» **Action item**: Search the listing for the word "computer" and copy every line where it turns up.

Top of Data extract

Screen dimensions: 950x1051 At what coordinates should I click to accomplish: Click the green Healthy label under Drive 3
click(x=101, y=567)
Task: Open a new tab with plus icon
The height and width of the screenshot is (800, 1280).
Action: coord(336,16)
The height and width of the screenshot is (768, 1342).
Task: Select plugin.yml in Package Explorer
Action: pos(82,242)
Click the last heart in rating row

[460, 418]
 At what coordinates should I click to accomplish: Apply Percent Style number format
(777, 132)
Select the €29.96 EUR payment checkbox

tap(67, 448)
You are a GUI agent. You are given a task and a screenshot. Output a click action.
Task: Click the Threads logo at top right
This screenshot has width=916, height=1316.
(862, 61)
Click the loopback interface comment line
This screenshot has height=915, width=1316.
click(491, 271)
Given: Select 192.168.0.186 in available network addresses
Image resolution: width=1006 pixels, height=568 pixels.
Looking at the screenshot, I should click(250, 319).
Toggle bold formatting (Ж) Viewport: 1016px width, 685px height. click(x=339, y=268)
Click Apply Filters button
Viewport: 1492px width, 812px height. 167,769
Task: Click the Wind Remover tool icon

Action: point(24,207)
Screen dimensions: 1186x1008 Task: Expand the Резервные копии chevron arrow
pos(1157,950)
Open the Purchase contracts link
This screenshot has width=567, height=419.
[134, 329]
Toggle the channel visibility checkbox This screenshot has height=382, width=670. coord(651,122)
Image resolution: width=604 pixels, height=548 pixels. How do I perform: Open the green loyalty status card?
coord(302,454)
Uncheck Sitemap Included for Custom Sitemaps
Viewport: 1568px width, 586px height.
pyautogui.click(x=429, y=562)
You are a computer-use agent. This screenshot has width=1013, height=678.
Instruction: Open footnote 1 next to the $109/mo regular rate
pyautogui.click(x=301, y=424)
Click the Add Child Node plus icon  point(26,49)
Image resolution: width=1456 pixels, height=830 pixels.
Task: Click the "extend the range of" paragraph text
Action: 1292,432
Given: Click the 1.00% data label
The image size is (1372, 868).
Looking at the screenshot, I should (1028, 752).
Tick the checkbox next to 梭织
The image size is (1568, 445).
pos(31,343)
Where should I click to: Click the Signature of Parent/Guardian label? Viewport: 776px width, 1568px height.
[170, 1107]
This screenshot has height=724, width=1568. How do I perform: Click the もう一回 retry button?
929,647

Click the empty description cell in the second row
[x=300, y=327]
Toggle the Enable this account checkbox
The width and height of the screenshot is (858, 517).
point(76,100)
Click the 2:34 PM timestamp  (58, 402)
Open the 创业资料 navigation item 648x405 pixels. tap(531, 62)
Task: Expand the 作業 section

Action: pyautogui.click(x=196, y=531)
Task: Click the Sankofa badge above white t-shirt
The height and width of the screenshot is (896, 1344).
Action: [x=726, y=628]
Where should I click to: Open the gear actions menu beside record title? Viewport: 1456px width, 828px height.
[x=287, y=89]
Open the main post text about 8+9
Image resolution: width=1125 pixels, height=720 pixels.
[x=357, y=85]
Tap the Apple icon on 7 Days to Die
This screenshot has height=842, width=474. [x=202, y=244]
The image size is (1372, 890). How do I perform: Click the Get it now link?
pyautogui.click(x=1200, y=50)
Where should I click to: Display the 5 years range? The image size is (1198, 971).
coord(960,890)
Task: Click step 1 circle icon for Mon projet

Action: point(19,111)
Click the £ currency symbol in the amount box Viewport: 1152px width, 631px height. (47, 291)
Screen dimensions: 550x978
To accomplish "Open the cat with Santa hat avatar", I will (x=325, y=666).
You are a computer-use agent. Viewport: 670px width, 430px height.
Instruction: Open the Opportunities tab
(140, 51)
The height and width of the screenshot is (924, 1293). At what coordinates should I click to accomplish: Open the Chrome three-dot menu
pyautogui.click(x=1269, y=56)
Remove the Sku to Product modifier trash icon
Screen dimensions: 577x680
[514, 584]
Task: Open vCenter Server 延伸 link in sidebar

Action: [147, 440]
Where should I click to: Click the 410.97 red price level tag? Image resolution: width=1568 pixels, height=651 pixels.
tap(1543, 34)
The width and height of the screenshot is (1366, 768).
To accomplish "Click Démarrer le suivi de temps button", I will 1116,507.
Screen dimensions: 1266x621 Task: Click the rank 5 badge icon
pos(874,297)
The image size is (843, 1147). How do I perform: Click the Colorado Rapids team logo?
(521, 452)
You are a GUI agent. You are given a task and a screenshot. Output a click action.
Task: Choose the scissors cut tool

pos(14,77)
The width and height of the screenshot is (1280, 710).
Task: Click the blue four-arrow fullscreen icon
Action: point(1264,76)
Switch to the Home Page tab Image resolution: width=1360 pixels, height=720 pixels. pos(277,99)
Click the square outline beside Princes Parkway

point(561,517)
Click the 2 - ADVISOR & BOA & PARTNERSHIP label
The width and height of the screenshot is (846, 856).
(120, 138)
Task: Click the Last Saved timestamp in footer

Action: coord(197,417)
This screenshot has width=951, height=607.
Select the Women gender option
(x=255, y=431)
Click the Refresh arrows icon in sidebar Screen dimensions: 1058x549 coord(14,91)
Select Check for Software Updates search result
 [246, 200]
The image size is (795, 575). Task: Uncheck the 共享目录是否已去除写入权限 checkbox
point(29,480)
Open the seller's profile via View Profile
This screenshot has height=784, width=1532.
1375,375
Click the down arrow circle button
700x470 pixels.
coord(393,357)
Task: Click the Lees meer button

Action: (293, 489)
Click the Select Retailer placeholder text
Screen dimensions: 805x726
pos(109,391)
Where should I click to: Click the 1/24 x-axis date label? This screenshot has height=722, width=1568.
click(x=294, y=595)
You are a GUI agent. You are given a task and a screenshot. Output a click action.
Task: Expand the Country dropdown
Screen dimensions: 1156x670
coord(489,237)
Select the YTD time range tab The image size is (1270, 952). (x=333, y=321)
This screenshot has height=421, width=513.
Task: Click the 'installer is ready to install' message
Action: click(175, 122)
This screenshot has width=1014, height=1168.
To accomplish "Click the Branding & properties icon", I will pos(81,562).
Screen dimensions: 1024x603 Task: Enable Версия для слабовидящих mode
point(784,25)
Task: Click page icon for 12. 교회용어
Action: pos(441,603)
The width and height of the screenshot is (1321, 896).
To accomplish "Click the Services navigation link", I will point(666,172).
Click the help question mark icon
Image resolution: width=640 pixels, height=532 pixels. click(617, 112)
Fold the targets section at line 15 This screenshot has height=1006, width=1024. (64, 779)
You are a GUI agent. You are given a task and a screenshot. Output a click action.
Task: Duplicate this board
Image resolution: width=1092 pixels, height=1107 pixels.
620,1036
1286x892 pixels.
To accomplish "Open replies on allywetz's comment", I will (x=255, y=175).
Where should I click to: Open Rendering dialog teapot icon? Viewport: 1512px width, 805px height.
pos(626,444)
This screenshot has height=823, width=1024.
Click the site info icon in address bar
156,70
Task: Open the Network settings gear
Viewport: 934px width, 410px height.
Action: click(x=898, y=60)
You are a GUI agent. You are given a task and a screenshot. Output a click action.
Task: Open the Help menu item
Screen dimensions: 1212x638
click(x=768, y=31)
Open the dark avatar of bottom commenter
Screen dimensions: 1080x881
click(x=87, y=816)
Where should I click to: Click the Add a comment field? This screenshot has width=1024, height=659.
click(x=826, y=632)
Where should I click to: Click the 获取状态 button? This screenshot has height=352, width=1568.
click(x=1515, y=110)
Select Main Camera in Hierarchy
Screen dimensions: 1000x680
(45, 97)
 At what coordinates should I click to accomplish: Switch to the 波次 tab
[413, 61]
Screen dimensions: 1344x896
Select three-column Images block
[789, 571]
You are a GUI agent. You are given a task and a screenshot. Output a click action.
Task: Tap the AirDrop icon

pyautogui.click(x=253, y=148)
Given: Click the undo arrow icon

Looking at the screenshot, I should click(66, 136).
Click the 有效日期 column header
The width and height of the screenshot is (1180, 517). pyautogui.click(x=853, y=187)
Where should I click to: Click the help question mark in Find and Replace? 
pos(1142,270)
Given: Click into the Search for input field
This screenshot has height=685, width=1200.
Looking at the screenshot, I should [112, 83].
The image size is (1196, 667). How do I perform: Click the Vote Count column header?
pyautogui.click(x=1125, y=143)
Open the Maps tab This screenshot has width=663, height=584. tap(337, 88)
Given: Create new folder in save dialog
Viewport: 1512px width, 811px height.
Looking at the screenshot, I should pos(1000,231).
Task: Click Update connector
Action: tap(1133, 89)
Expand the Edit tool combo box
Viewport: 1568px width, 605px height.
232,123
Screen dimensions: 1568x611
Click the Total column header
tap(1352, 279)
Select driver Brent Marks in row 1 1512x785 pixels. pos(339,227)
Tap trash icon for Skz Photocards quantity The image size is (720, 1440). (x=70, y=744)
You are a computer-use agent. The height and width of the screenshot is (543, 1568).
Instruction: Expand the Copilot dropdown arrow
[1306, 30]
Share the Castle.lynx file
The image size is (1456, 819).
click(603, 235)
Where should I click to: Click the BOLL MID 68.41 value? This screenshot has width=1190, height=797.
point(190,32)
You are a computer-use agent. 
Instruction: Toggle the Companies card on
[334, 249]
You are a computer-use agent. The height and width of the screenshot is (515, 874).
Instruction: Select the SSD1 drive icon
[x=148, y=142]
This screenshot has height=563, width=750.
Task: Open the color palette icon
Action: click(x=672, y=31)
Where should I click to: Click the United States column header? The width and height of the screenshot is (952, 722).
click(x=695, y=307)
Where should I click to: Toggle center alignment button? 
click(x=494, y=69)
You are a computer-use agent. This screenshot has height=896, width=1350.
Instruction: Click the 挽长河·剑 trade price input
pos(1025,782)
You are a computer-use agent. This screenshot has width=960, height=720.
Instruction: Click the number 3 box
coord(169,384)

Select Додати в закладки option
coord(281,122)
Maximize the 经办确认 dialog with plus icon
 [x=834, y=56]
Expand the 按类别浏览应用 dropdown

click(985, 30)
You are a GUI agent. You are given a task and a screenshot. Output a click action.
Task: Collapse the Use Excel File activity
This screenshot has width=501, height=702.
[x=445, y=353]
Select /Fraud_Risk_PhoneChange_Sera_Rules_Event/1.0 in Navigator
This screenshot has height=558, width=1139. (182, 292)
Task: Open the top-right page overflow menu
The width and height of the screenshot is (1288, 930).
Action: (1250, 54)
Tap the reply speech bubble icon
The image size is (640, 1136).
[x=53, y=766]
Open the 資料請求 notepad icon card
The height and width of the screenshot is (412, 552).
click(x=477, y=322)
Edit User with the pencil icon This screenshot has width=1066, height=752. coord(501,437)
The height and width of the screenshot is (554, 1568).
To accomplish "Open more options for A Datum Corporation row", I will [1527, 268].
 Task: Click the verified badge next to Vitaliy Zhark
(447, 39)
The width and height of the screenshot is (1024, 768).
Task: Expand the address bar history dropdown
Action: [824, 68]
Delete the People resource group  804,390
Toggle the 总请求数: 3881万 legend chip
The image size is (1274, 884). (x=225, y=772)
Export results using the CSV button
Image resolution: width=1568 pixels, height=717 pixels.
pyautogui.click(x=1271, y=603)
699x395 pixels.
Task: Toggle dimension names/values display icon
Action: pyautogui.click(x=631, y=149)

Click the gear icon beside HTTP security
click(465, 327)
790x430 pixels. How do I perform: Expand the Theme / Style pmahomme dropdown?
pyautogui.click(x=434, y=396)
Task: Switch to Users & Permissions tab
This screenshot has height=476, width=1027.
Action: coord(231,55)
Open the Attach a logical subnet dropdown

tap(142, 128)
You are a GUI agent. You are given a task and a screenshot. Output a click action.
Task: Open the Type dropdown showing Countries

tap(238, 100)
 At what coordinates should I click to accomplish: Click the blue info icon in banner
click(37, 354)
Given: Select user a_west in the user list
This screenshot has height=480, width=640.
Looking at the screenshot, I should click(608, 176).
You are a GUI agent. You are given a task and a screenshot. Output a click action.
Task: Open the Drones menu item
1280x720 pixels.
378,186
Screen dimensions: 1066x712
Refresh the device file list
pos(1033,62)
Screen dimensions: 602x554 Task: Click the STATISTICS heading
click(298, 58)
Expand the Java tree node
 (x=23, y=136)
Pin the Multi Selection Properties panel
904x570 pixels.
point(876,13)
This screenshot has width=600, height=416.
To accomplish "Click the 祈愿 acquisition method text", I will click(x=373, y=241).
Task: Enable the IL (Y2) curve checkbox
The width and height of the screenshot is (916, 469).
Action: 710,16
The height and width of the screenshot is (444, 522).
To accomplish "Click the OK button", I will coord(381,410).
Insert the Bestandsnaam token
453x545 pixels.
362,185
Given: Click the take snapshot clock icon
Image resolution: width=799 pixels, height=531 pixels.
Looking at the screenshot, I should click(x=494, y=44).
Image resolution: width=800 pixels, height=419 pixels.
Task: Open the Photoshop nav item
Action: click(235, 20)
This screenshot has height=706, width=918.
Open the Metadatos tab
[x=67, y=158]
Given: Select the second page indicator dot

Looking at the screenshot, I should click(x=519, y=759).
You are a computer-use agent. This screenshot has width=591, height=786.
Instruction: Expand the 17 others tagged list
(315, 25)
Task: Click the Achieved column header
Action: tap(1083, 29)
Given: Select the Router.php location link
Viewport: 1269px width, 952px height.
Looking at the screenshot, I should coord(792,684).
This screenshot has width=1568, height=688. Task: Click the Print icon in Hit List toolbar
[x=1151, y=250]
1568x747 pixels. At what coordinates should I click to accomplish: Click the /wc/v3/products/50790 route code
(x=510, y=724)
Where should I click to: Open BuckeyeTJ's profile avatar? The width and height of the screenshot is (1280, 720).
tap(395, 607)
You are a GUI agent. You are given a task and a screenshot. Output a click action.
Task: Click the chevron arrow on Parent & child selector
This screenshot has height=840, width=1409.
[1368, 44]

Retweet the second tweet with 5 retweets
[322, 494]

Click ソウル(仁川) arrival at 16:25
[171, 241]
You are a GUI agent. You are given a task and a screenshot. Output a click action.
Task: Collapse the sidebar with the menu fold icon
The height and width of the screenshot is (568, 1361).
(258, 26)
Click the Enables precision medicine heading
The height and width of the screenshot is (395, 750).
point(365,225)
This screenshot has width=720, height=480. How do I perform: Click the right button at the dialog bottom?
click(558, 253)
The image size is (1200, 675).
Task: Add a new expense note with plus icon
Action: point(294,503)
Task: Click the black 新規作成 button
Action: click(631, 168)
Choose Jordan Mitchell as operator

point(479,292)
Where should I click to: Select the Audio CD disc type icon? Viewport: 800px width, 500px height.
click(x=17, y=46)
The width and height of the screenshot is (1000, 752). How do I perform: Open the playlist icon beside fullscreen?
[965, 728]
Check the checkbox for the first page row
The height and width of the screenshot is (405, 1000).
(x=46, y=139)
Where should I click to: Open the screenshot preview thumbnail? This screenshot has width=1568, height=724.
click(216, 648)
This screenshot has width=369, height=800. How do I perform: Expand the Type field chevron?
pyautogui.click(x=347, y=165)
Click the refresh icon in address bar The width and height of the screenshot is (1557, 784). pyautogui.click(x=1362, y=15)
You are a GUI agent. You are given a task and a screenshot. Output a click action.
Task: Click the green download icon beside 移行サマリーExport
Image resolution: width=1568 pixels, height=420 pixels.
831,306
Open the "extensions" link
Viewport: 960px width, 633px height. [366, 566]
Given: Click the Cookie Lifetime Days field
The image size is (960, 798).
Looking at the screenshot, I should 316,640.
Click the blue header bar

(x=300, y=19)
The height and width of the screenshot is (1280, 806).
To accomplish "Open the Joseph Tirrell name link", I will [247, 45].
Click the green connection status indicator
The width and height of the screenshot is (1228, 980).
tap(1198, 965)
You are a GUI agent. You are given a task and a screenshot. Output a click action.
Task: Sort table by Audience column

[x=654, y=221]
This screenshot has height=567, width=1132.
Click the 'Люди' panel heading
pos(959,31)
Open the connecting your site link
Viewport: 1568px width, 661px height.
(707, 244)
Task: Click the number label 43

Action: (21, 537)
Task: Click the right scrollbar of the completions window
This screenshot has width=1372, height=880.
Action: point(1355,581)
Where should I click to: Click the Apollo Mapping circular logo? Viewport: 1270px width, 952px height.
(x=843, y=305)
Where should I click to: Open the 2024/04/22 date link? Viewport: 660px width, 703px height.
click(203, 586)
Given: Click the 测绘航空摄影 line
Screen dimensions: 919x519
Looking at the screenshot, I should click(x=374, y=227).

Bottom of Data extract

» **Solution for this problem**:
You are a computer-use agent. This screenshot has width=1013, height=678.
You are a computer-use agent. Viewport: 670px width, 430px height.
You are a computer-use agent. The height and width of the screenshot is (543, 1568).
You are a computer-use agent. 
You are a computer-use agent. The height and width of the screenshot is (515, 874).
You are a computer-use agent. This screenshot has height=896, width=1350.
You are a computer-use agent. This screenshot has width=960, height=720.
You are a computer-use agent. This screenshot has width=591, height=786.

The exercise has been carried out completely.